Imagine you’re a behavioral ecologist. You want to know how ants find their way back to the nest after foraging. One possibility is that they count their steps. How would you test that?
Why, you’d glue stilts to the ants’ legs, thereby lengthening their strides. If they’re counting their steps, they’ll overshoot the nest on the way back from foraging. Which is exactly what happens.
You’d also do some other experiments to test alternative hypotheses, of course. For instance, blindfolding ants to test whether they navigate by memorizing visual cues.

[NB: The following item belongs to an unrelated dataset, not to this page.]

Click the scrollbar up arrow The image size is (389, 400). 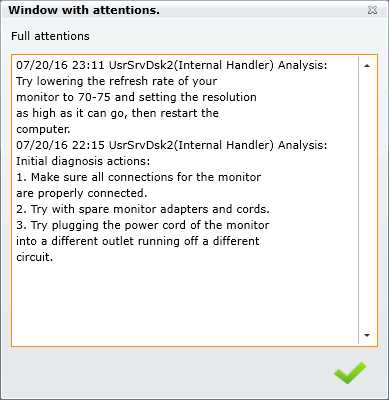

Those are pretty funny experiments. Putting ants on tiny stilts is just funny. Putting tiny blindfolds on ants is just funny. The stilt experiment is also very clever. The recipe for designing an experiment to test a mechanism is to mess with the mechanism, in such a way that the messed-up mechanism will fail in a predictable fashion. Ideally, you want to mess with the mechanism in such a way that you don’t mess with any other mechanism. That often takes cleverness. For instance, if ants are counting their steps, your first instinct might be to try to mess with their counting. But how would you make an ant miscount? I don’t think you can (can you?). So you have to figure out some other way to mess with their pedometer mechanism. You could move the nest while the ant is out foraging, so that an ant that’s counting its steps will either over- or undershoot the nest, depending on whether the nest has been moved closer or farther away. But moving the nest would mess with several mechanisms that ants might use to navigate. I think it would’ve taken me a long time to hit on the idea of putting ants on stilts, if I ever hit on it at all, so that just strikes me as tremendously clever.

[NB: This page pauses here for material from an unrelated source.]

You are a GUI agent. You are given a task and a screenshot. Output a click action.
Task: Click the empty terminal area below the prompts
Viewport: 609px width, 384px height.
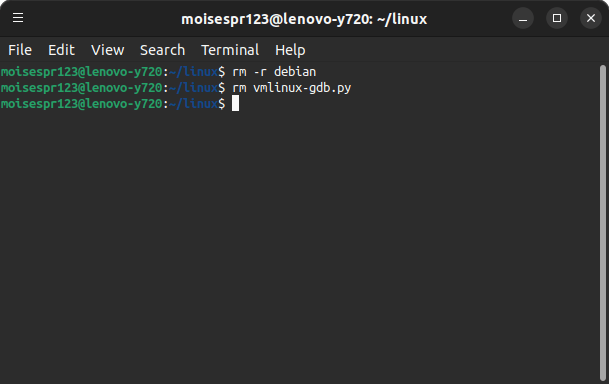[x=299, y=245]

This old post compiles a few other examples of study methods and experimental designs that seem very clever to Meghan and I. Using a CT scanner to reconstruct earthworm burrow systems. Using vibrators to mimic buzz pollination. Putting dung beetles in a planetarium to test whether they navigate by the Milky Way. Some of them are pretty funny too.
What are your favorite examples of clever or funny experimental designs in ecology?